:: REQUIRED WORK ::
Of the records that follow, copy only the lines from the line containing "You are a GUI" to the line containing "Expand dropdown next to username hugo1998929", both included, exactly as written.

Stored items
- - - -

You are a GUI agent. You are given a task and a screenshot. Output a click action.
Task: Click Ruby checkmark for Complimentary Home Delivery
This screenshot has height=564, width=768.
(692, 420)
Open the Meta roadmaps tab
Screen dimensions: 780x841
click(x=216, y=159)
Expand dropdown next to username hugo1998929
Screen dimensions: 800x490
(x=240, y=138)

- - - -

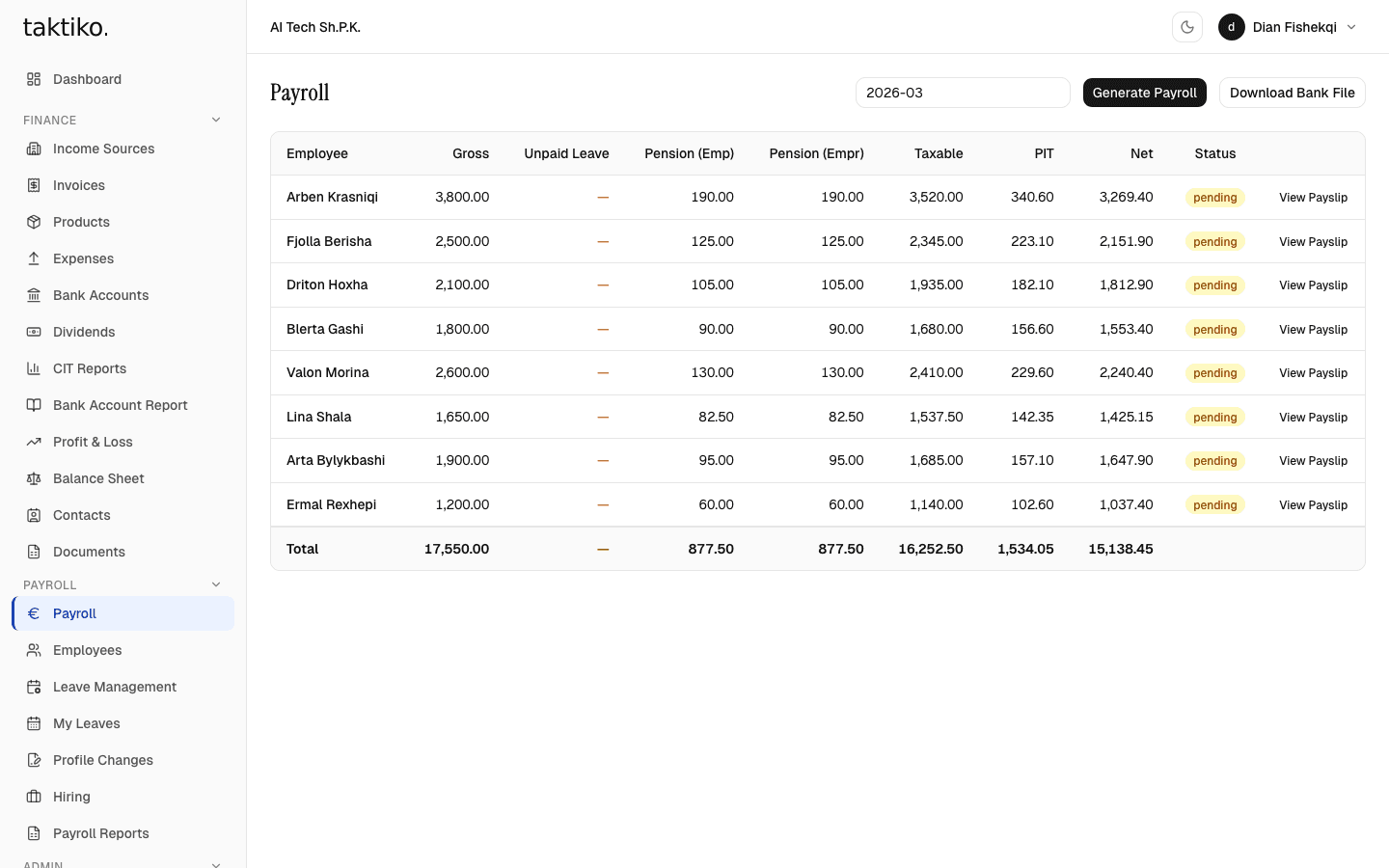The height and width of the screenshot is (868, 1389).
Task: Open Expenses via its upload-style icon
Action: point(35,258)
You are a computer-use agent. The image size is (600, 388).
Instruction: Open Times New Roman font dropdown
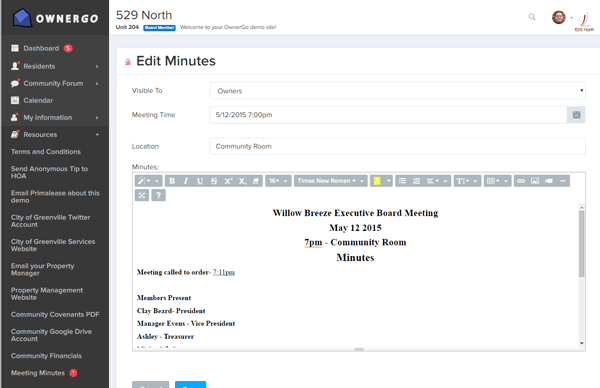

- - - -

:: EXERCISE OUTPUT ::
You are a GUI agent. You are given a task and a screenshot. Output a click action.
Task: Click Ruby checkmark for Complimentary Home Delivery
This screenshot has height=564, width=768.
(692, 420)
Open the Meta roadmaps tab
Screen dimensions: 780x841
click(x=216, y=159)
Expand dropdown next to username hugo1998929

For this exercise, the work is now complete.